Bev focused and went inside herself, emerging only at the end of class as everyone lay in corpse pose. She was among the minority of students who were still early enough in their pregnancies to lie on their backs; her vena cava was still unencumbered by her unborn baby’s weight. Everyone else lay on their sides, with bolsters between their knees. Bev looked up at the ceiling, unable to relax enough to allow her eyes to close. The ceiling was nice: white-painted pressed tin. Then it was obscured by Sky, who loomed over Bev and straddled her as she adjusted her shoulder blades. Bev tried to keep her gaze on the ceiling, but Sky insistently caught her eye. The whites of Sky’s eyes were very white compared with her turquoise pupils. Was she wearing
colored contacts
? “Allow your eyes to gently close if you wish!” Sky whispered. Bev blinked and realized that her eyes were full of unshed tears. Rather than shed them, she closed her lids and tried to go limp as Sky adjusted her occiput with patchouli-scented fingers. A few minutes later they were allowed to sit up, om one last om, bow forward, thank themselves for coming to class, and then get up and start making their way back to their jackets and shoes.

When Bev looked up from lacing her sneakers, a watermelon-bellied woman who’d come in late and positioned her mat toward the front of the classroom locked eyes with her as she pulled her blond curls into a tighter ponytail. “Oh my god. Bev Tunney! What are you doing here? Oh my
god
! Congratulations! I didn’t even know you were married!”

“I’m, um. Hi! From Oberlin, right?”

“Allie Heffernan! Formerly Allie Singer? We had that Dante seminar together junior year. The one where that kid had a seizure?”

“Ah! Right.” Bev had been jealous of the kid who’d had a seizure; he’d gotten an automatic A.

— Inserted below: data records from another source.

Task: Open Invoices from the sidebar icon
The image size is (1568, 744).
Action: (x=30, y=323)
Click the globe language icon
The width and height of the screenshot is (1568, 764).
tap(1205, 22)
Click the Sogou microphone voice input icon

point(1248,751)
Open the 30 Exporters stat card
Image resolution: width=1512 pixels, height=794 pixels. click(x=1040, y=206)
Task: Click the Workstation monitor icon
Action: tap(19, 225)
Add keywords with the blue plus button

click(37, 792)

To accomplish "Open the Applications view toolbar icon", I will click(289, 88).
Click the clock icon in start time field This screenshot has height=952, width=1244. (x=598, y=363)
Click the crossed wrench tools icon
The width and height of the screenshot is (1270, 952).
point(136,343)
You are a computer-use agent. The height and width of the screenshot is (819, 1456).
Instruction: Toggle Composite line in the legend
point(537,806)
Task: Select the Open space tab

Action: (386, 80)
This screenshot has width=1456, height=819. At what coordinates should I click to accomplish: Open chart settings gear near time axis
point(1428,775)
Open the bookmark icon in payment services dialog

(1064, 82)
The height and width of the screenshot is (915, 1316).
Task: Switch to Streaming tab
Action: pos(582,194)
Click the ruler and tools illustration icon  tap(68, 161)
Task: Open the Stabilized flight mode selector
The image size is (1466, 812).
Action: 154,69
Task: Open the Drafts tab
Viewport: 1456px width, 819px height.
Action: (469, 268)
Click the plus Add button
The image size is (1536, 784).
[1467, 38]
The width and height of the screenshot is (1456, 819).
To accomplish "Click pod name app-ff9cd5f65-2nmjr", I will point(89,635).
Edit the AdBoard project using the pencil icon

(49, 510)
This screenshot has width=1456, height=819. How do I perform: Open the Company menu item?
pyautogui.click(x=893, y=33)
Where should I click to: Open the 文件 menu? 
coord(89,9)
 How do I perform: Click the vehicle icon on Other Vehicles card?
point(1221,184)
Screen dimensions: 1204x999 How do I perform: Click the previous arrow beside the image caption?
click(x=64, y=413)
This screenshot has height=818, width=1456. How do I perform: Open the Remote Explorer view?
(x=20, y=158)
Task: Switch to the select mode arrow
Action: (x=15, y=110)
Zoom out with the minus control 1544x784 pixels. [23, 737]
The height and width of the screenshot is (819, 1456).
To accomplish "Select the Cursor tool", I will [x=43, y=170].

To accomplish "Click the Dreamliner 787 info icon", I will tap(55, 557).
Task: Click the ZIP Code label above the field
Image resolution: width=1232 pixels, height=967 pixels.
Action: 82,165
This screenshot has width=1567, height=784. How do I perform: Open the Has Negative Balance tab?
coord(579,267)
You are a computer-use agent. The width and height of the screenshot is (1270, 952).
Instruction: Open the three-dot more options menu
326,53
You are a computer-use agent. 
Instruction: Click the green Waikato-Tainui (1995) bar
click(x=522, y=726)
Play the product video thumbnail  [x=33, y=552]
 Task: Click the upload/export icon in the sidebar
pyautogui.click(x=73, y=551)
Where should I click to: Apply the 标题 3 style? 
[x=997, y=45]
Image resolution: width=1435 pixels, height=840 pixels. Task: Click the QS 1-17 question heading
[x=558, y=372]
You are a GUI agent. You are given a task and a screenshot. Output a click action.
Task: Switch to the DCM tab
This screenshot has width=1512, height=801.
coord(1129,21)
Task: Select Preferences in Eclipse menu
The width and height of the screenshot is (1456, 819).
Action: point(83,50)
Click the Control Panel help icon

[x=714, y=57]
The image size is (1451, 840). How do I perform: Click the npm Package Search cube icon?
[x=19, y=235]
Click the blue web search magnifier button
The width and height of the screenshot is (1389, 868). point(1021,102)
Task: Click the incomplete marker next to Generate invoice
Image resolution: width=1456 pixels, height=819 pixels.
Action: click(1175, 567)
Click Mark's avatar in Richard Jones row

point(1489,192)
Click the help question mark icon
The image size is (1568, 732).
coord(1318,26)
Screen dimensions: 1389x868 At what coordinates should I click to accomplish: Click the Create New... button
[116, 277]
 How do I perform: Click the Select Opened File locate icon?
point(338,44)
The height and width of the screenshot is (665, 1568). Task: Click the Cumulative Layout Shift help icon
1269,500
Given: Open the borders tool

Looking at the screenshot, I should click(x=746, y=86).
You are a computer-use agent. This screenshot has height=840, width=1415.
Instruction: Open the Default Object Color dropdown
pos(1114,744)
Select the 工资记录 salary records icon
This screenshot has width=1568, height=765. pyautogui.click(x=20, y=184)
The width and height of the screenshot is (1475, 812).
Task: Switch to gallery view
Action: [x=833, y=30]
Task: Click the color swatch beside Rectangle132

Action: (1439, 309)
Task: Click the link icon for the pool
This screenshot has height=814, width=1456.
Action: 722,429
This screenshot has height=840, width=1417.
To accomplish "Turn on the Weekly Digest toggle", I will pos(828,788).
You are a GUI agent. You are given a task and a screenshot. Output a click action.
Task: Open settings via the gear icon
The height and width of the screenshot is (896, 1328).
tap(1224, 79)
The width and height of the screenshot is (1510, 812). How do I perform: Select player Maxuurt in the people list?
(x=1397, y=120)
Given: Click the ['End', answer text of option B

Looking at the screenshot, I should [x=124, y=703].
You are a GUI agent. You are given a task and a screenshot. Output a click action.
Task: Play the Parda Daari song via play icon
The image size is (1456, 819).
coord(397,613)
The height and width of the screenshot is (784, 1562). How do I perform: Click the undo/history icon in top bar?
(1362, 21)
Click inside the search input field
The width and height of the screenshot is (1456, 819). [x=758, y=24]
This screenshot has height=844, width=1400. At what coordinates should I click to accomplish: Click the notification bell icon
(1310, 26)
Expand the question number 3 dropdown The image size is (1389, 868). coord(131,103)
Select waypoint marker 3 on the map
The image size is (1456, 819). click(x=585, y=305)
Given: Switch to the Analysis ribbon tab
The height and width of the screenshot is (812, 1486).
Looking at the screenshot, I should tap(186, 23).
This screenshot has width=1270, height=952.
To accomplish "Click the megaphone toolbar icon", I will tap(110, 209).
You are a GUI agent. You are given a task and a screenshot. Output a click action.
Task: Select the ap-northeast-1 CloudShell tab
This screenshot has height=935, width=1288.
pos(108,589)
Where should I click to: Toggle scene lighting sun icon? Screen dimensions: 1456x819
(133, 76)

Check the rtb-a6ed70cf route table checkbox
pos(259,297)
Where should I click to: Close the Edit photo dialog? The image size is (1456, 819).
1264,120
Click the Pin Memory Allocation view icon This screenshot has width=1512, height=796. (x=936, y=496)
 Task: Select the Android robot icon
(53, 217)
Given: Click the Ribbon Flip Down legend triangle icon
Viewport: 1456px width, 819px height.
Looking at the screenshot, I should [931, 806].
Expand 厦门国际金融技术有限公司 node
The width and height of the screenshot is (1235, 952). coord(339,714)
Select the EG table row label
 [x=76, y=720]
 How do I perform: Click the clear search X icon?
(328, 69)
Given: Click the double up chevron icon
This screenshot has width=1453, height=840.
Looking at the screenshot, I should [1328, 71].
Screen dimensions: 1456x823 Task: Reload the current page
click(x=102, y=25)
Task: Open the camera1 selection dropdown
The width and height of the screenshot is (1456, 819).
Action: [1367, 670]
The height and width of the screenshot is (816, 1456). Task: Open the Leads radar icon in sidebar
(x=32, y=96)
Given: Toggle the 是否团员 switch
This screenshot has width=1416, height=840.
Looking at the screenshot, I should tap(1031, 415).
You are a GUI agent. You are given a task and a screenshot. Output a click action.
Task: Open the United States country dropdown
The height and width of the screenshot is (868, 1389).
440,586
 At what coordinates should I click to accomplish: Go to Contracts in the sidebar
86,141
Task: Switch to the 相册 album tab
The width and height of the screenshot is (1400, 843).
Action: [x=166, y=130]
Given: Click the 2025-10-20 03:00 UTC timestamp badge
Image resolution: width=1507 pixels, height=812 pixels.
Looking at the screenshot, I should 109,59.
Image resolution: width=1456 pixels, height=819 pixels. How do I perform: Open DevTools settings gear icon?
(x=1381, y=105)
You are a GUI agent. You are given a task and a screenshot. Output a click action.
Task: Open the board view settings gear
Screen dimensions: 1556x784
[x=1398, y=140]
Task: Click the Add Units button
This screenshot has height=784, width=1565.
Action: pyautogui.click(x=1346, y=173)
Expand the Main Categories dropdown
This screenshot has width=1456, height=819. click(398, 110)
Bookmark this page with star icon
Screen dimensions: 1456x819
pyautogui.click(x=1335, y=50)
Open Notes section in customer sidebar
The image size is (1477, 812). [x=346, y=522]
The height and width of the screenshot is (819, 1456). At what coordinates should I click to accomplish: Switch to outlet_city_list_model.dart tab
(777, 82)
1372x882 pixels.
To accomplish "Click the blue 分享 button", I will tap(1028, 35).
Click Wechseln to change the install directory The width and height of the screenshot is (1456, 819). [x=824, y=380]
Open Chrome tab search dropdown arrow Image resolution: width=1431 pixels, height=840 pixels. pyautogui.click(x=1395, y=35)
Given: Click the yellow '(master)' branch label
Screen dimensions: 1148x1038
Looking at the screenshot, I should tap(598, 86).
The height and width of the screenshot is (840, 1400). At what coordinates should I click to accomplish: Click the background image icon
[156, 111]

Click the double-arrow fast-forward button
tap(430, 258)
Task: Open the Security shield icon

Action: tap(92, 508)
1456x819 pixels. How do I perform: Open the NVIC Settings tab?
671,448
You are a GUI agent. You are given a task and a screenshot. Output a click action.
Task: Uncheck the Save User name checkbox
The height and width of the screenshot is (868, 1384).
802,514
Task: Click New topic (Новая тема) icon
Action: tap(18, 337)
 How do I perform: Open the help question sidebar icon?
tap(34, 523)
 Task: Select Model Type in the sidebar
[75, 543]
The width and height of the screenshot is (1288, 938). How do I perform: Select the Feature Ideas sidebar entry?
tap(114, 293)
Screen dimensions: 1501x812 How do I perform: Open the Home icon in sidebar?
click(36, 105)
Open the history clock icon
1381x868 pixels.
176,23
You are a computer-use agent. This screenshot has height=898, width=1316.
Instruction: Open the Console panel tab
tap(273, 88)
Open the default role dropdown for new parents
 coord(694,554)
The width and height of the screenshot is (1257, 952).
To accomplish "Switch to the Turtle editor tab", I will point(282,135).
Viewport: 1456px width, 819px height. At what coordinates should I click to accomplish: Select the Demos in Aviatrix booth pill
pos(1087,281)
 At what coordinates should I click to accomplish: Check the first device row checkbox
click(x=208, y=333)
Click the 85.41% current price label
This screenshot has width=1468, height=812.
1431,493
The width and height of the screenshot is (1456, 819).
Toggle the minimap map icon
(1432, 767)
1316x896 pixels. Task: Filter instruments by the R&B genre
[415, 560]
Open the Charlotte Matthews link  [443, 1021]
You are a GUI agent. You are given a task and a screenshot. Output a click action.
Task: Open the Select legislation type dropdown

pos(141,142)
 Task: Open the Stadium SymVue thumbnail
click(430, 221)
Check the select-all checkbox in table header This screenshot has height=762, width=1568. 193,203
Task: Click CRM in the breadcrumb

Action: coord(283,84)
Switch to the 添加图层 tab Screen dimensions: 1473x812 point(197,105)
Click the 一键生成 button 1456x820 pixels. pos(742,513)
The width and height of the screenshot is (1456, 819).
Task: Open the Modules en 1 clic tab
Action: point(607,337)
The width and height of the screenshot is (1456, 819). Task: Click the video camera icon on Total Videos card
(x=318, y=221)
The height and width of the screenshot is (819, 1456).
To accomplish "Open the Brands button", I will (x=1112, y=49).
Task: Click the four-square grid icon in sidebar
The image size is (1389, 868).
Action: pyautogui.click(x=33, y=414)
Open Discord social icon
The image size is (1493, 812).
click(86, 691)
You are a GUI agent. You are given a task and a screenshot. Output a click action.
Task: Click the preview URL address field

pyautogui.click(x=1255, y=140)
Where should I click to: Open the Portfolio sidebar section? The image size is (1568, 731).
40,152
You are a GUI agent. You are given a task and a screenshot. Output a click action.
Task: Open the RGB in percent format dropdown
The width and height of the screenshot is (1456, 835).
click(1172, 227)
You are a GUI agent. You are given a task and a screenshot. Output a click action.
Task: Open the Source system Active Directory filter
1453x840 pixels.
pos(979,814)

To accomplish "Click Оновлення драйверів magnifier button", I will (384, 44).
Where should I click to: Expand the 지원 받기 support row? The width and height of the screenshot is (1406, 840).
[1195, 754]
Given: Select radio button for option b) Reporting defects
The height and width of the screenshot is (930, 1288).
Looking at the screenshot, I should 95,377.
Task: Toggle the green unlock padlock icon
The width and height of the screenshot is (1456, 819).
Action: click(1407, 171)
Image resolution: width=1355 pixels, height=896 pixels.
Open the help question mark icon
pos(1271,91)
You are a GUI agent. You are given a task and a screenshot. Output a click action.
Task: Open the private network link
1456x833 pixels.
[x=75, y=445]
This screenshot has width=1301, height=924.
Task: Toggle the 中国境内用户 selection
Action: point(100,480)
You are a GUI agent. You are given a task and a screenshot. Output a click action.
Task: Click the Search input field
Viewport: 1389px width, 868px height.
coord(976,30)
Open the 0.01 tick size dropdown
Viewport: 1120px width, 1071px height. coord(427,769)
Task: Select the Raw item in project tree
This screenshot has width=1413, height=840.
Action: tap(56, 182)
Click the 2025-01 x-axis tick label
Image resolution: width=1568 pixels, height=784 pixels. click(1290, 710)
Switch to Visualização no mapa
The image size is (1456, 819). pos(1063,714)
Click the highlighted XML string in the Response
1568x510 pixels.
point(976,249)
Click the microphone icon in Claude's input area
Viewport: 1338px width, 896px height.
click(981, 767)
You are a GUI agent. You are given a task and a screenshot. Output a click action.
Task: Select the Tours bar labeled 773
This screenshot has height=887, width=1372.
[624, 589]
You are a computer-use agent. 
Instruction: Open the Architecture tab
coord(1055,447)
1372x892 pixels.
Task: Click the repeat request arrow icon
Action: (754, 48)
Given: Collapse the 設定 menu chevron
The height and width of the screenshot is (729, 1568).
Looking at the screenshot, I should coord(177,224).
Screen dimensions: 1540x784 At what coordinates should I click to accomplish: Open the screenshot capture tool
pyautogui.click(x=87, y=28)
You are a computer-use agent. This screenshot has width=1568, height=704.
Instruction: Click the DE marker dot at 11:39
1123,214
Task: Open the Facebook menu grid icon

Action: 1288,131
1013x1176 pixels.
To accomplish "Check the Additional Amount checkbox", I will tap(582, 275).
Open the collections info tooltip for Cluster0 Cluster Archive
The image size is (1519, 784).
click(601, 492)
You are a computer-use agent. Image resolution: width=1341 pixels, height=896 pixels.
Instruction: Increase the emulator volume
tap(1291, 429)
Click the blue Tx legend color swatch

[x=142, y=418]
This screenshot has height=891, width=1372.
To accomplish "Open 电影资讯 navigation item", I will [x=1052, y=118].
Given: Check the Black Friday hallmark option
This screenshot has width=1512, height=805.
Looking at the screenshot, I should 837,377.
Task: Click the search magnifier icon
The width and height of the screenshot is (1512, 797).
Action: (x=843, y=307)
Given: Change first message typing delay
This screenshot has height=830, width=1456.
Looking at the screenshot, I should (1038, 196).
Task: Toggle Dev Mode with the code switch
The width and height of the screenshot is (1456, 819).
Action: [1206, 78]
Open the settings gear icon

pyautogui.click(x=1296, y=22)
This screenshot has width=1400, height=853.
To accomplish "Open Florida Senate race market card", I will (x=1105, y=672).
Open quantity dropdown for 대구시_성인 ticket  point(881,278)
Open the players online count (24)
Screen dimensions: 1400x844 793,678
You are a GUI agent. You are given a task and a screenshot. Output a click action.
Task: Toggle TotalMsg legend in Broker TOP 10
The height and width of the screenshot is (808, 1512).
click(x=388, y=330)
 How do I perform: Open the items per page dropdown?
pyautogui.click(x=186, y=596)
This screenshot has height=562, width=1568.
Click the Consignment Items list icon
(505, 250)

“I didn’t even know you lived in the city! What are you up to, besides…” And here Allie Heffernan gestured to her own gigantic Lycra-covered stomach.

“I, you know, this and that. Grad school?”

“Amazing! Wow! Well, listen, I have to pick this one’s older sister up from preschool, but do you want to come get a smoothie with me, or something, on the way? I mean, we don’t have to get a smoothie.” Allie put her hand over her mouth and whispered dramatically, “I could go for a burger, to be honest.”

They’d probably exchanged ten sentences in college. “I have to go to work, actually,” said Bev, grateful for the easy out.

“But you have to eat! What time do you have to be there? Come on, walk with me. We need to catch up!”

“One thirty. I guess I could get lunch on the way.”

Against her will and her better judgment, Bev found herself following Allie, who walked more quickly than her bulbous middle seemed likely to permit. As they sprinted down the stairs to the F-train platform, Allie caught her up on their classmates’ doings; they’d known such completely different types of people that the news wasn’t already familiar to Bev from Facebook. Allie had been friends with private school and boarding school kids who’d gravitated back to the New York area, where they’d originated, the type of people who’d gotten all the performance art and lesbianism out of their systems before graduation and had gone on to law school or management consulting and in due time had, like Allie, forged unions with men as practical and well-heeled and boring as they were. Bev’s friends from college had mostly been midwestern, like her, and most of them were in the middle of the country getting doctorates in some useless branch of the humanities, or in someplace like Laos, studying hard drugs, or in San Francisco, living in shared houses and still drinking as much as they had at twenty-two.

And where did Bev fit into this continuum of outcomes? Talking to Allie made her feel uncomfortably aware of the possible Bev futures she’d scrapped or that had been pulled out from under her feet: the Bev who lived happily in Madison, married to a lawyer, was someone Allie would have an easier time wrapping her mind around than the Bev who, four months pregnant by a random stranger, lived with roommates and worked in a maternity boutique called Push It. Or, for that matter, the Bev who had an M.F.A. and published short stories in obscure but impressive-sounding periodicals. But boutique Bev was the real Bev, and her life was the life she was going to have to describe to an increasingly uncomprehending Allie.